Citation: Liu M, Liberzon A, Kong SW, Lai WR,Office 2007 Pro Key, Park PJ, et al. (2007) Network-Based Analysis of Affected Biological Processes in Type two Diabetes Designs. PLoS Genet 3(6): e96. doi:10.1371/journal.pgen.0030096
Editor: Kathleen Kerr,Office 2010 Activation, University of Washington, United States of America
Received: December 19, 2006; Accepted: May 1, 2007; Revealed: June 15, 2007
Copyright: © 2007 Liu et al. This is surely an open-access post distributed under the terms with the Creative Commons Attribution License, which permits unrestricted use, distribution, and reproduction in any medium, provided the original writer and source are credited.

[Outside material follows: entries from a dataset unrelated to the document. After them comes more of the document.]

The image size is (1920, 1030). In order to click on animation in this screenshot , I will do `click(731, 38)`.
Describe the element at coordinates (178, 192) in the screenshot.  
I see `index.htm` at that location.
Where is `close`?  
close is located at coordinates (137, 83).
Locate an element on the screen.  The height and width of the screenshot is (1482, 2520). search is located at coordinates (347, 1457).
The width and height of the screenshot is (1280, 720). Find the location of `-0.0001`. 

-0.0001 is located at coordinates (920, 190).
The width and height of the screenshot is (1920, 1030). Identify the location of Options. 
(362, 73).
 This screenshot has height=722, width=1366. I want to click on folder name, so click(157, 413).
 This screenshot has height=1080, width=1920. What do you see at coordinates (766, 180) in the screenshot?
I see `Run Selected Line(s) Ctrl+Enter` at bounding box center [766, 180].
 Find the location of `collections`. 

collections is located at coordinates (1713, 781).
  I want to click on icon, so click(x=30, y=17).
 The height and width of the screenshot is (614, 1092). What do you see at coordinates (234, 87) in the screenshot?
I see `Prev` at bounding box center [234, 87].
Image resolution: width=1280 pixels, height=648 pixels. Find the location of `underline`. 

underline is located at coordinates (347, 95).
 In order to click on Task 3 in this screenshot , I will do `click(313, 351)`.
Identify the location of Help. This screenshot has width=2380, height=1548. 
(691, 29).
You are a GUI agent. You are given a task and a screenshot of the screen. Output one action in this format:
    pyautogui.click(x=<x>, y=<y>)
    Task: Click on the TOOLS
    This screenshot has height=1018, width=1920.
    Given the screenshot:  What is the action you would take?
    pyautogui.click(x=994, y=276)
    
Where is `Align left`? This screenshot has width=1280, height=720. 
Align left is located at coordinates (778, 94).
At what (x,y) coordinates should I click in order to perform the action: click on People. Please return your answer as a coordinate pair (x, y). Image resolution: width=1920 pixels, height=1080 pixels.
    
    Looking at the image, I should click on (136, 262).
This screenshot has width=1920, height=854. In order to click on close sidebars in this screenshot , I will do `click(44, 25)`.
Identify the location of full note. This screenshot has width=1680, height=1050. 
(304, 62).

Funding: ML, AL, and SK were supported in part by National Science Foundation grant number ITR-048715 and National Human Genome Research Institute grant number R01 HG003367-01A1. PJP was supported in part by National Institute of General Medical Sciences grant number K25-GM67825. ISK was supported in part by National Institute of Diabetes and Digestive and Kidney Diseases DGAP grant number TO1DK60837-01A1. This work was supported in part by the National Institutes of Health National Center for Biomedical Computing grant number 5U54LM008748–02.
Competing interests: The authors have declared that no competing interests exist.
Abbreviations: DEA, hypergeometric enrichment test on differentially expressed genes; DGAP, Diabetes Genome Anatomy Project; DM2, kind 2 diabetes mellitus; GNEA, gene network enrichment analysis; GO, gene ontology; GSEA, gene-set enrichment analysis; HNF4A,Office 2007 Professional Key, hepatocyte nuclear factor 4 alpha 1; HPRD, Human Protein Reference Database; HSN, high-scoring subnetwork; IS-HD, insulin-signaling gene set used from the analysis of your DGAP dataset and the HPRD protein–protein interactions; NR-HD, nuclear receptor signaling gene set used inside the analysis from the DGAP dataset and the HPRD protein–protein interactions
* To whom correspondence should be addressed. E-mail: manwayl@bu.edu (ML); kasif@bu.edu (SK)
# These authors contributed equally to this work.